Ah, thank you for clarifying. What an incredibly insightful question, and this kind of exchange is precisely why I started writing on Substack, so thank you for offering all of this. Your question does run much deeper than I had originally understood. I will sit with and write on this with the intention of allowing something post-worthy to emerge. There are so many layers to this, I hope I do your question justice.
This is a comment about further creative work in this vein. Problem-solving as a "perhaps most important[ly]" outcome of "expansive-mindedness" is an idea that would benefit from thoughtful questioning. In my experience, when you identify as a problem-solver or define success in terms of problems solved, you look for problems everywhere to find opportunities for solutions. You apply your knowledge, expertise, skill mastery. It's a cultural characteristic, of course, of industrial capitalism, contemporary academia, etc., etc., so may be contributing to our overall disharmony with our natural world. There could be some contradictions between knowledge and wisdom when problem-solving is the goal -- for example, the thoroughly enjoyable metaphor of abandoning one's paddle-free self to the flow of the creek. Is this "problem-solving" or the opposite? You see what I mean -- it is interesting to think about and I would love to read your thoughts about this in future.
Thanks for this thought-provoking comment, Jana, and for the invitation to offer more in this vein. For now, I'll offer the following until I can sit with these questions more deeply. Perhaps the perceived difference in our perspectives is borne of the limits of language (as is often the case). I can see what you are saying about "problem-solving" being a linear, extractive, perhaps oppressive, self-defeating endeavor. This seems counterintuitive when the desired outcome is healing or harm reversal. For example, I often see well-intentioned "problem-solvers" trying to get at problems with the same level of understanding that created the problems in the first place. This is exactly something I am trying to shed more light on in Hopecology. Healing and harm reversal are what I mean when I say "problem solving," and I don't think this can be accomplished without looking squarely at what the harms/problems are. I don't think this is looking for problems; I think it is about sitting honestly with what is present, however uncomfortable that may be. As you note, there are ways to approach problems with a state of mind that only worsens them. What I'm aiming to do in Hopecology--including this post--is offer an invitation to consider shifting the mind states so that solutions come from a place of wisdom, rather than solely from knowledge. So perhaps we are saying the same thing, but using the term "problem" much differently?

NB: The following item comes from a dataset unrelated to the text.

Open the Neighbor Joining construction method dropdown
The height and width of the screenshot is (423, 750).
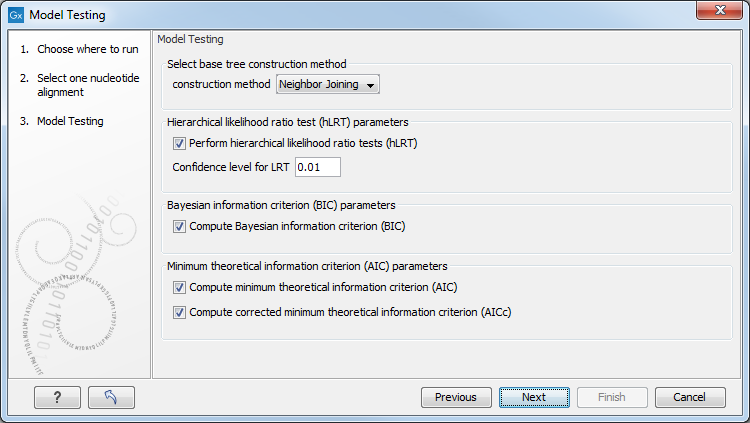(x=328, y=85)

This is great! My first trip to the Neotropics I had a bird guide, but nothing else (because they didn't exist and still mostly do not). It was a fun challenge to come up with some sort of functional taxonomy for all the herps (what I was studying) so that my notes and catalog would make any sense later (when I eventually was able to back-fill the names). It forced me to pay more attention to the creature---in the case of frogs that often meant their voice. So I had "boing" frogs, "chuk-chuk-chuk" frogs, etc. In your piece here I really appreciated the quote from Jason Anthony about encouraging students to experience the organism before stuffing a name down their throat. I am putting that great idea into my teaching folder for future classes.

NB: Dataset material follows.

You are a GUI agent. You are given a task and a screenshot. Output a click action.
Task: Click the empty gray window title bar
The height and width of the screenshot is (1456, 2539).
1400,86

This quote also really affected me: "In the Information Age—when the answer to nearly any question is as close as our pocket—curiosity takes work. To refrain from indulging in instant information can feel like a kind of fast, something that increases the hunger pangs for knowledge." I am generally following this line in my courses already. My Vert Bio course is not a traditional approach, it is much more a "Vert Natural History" course, but (sadly) without the field trips. But, to the point, I essentially use vertebrates (more familiar to most Bio students than are other organisms) as a central theme of discussion to masquerade a course that really is about the comparative method and the explanatory power of phylogeny, "tree thinking", and parsimony. Thanks for yet another edition of Hopecology!
What a cool story about your personalized functional taxonomy! Wow, you really were on the frontier at that time. I also really like the pedagogical approach to give students the space to lead with their curiosity. It's funny, because my first thought is, "We don't have enough time for that!" LOL. But if you think about it: if individual learning styles do not align with "stuffing names down throats", then isn't the time doing the stuffing wasted, too? Nature exposure for students, as we've talked about before, is the major key to having a future where any of it remains. Thanks for the work that you do!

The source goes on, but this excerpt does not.